— Task prompt —
Find the lines below holding the word "button" and copy each of them.

— Extracted material —
^^^^

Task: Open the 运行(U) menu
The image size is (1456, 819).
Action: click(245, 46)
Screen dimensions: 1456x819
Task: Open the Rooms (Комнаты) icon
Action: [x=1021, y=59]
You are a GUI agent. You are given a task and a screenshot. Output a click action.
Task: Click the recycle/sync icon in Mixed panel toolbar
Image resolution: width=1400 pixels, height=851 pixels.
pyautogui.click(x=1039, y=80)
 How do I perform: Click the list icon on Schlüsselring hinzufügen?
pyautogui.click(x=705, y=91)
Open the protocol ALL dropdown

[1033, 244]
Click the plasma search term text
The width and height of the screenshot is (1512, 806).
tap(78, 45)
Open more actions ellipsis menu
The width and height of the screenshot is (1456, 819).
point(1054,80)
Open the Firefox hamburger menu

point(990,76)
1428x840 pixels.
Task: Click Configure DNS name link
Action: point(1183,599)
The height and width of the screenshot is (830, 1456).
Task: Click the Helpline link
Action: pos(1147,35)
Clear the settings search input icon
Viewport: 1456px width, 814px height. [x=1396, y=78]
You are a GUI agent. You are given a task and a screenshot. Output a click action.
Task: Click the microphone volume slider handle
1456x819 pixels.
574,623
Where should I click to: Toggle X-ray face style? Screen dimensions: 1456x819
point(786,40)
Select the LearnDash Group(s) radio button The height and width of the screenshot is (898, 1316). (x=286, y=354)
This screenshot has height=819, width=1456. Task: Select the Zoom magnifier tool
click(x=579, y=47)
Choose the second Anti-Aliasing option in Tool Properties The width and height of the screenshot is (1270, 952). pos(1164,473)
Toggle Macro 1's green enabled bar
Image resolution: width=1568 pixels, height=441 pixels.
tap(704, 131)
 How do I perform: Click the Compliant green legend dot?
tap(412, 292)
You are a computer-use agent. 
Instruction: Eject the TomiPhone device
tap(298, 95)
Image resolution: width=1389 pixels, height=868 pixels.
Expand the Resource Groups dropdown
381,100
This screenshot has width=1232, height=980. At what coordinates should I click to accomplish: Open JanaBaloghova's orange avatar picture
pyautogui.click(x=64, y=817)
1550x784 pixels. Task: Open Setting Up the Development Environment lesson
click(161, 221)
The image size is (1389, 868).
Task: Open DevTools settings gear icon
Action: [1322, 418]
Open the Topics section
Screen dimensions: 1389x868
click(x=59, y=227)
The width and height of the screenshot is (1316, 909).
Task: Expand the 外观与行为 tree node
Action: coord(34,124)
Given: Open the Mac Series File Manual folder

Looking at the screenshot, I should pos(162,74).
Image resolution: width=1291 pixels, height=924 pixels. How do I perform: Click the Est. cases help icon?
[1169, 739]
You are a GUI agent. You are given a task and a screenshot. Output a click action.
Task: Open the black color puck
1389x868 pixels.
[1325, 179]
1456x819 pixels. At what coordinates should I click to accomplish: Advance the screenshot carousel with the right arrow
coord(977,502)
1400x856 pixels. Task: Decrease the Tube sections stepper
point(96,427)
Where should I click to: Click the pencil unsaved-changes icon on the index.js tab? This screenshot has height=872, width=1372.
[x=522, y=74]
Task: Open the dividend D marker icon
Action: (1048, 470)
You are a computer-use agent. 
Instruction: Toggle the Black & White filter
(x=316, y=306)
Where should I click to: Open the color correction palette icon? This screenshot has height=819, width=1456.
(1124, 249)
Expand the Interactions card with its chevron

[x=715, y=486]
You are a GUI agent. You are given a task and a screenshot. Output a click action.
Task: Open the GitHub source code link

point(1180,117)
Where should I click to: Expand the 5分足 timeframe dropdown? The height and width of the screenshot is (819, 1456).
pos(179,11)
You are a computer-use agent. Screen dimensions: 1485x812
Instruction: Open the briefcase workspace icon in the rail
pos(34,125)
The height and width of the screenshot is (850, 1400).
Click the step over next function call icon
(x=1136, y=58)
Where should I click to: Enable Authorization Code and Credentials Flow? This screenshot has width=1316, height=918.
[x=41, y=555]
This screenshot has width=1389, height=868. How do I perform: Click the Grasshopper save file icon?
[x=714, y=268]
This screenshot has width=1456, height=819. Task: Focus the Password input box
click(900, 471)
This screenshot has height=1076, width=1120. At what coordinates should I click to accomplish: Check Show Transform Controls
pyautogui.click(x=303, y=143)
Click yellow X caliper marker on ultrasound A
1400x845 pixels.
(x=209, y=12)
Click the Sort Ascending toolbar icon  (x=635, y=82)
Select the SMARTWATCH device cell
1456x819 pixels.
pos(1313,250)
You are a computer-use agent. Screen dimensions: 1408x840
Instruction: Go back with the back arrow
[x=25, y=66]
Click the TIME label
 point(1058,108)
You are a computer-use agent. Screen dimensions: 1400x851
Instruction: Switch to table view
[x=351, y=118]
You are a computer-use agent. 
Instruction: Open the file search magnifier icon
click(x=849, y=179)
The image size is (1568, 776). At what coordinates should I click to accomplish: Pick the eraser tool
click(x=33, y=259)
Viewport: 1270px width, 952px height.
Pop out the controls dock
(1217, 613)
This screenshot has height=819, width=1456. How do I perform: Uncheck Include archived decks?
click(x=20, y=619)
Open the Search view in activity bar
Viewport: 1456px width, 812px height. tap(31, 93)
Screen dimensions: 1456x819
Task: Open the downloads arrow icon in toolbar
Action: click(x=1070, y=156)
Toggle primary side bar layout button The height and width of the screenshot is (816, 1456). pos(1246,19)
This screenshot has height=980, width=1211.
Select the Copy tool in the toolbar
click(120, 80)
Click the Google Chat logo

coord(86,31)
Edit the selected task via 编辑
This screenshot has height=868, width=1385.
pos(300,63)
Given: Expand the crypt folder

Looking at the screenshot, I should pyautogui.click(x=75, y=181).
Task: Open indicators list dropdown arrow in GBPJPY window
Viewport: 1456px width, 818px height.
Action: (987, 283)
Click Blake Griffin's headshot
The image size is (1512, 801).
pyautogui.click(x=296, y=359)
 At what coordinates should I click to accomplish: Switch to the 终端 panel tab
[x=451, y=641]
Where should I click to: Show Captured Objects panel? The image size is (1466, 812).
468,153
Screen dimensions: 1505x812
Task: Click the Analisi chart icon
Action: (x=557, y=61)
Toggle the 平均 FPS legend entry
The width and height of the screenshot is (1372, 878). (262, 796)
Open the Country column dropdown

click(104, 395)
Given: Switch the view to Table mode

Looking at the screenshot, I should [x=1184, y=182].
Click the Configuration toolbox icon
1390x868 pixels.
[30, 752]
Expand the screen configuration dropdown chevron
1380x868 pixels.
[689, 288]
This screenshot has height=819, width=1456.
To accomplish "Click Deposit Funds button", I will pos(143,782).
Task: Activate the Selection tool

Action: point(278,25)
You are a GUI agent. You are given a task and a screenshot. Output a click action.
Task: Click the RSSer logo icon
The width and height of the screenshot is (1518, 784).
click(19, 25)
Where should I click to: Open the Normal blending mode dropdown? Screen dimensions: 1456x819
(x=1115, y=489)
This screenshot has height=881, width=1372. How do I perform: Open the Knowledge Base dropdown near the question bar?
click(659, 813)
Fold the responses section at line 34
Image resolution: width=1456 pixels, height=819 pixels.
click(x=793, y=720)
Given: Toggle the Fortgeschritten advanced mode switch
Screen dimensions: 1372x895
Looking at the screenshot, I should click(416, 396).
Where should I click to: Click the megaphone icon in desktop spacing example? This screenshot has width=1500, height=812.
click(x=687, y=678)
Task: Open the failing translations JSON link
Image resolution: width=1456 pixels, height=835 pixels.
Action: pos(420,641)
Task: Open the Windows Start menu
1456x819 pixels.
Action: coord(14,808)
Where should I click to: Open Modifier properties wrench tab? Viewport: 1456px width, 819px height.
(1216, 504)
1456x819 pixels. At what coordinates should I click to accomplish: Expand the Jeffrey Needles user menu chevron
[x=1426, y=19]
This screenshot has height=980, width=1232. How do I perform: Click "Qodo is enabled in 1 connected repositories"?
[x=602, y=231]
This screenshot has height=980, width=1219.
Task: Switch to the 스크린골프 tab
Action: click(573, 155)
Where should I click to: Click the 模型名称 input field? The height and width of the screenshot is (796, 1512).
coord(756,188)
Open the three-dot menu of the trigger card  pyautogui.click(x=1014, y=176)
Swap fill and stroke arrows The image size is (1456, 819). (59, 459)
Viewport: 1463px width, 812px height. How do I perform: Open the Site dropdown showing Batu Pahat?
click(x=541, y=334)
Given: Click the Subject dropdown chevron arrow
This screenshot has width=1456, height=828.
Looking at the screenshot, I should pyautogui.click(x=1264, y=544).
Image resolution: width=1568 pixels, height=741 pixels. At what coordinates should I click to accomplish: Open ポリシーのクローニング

^^^^

— Reply to the exercise —
Select the LearnDash Group(s) radio button The height and width of the screenshot is (898, 1316). (x=286, y=354)
Toggle primary side bar layout button The height and width of the screenshot is (816, 1456). pos(1246,19)
To accomplish "Click Deposit Funds button", I will pos(143,782).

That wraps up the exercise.